Mis secuestradores reivindicaban la fabricación de más trenes como yo, pues estaban hartos de tener que viajar en trenes de segunda. Después de todo resultaba gracioso; no obstante, habían sido unos desalmados por habernos tenido varias horas en vilo.

Los directivos de la empresa, considerando la petición de los secuestradores, solicitaron un proyecto de ferrocarril más rápido y moderno que los existentes, apresurándose a estudiar las ventajas que les aportaría dicha adquisición.

Después de un exhaustivo estudio, optaron por comprar un nuevo modelo de tren. Habían llegado a la conclusión de que su diseño vanguardista y su extrema ligereza ayudarían a la empresa a situarse por encima de las demás.

El día de la inauguración, a mi nuevo colega se le veía radiante. Yo estaba contento, pero a la vez me sentía inferior pues a su lado yo parecía una birria.

La expectación que causó el vanguardista, como le motejaron, fue mayúscula. Mi fiesta, al lado de la suya, había sido insignificante, aunque no me podía quejar porque yo continuaba siendo la estrella del mundo ferroviario y ello era un gran honor para mí.
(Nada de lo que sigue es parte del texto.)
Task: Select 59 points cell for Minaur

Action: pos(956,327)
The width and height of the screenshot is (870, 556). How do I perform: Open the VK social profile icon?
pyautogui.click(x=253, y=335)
Entre ambos nació la amistad. En el fondo teníamos algo en común pues, debido a la belleza, los dos habíamos sido víctimas de la envidia.

La puesta en funcionamiento de mi amigo eclipsó, durante cierto tiempo, mi buena fama, pero fue él quién me ayudó a soportar aquellos días de discriminación.

Tras la expectación de las primeras semanas, algunos viajeros entrados en años me preferían a mí, pues estaban habituados a la comodidad y velocidad que yo les ofrecía. Aunque no me desagradara, necesitaba percibir la alegría que emanaba de la juventud.

Ante el sucesivo éxito del nuevo tren, comencé a sentirme arrinconado. Este sentimiento de dolor me ayudó a comprender mejor a mis antiguos compañeros y a decidir unirme a su grupo.

En situaciones difíciles nos consolábamos mutuamente, sobre todo cuando uno de nosotros era restaurado para convertirse en pieza de Museo o en chatarra.

Cual burla del destino, un día me comunicaron mi fin. Después de haber sido portador de tanta belleza, no servía ni para estar expuesto en el Museo como representante de los años dorados del ferrocarril por carecer de antigüedad. La desolación se alió conmigo, pues era viejo pero no antiguo. -¡Qué ánimo me infundieron entonces mis colegas!-. Gracias a ellos, me resigné y, erguido, me dirigí al matadero.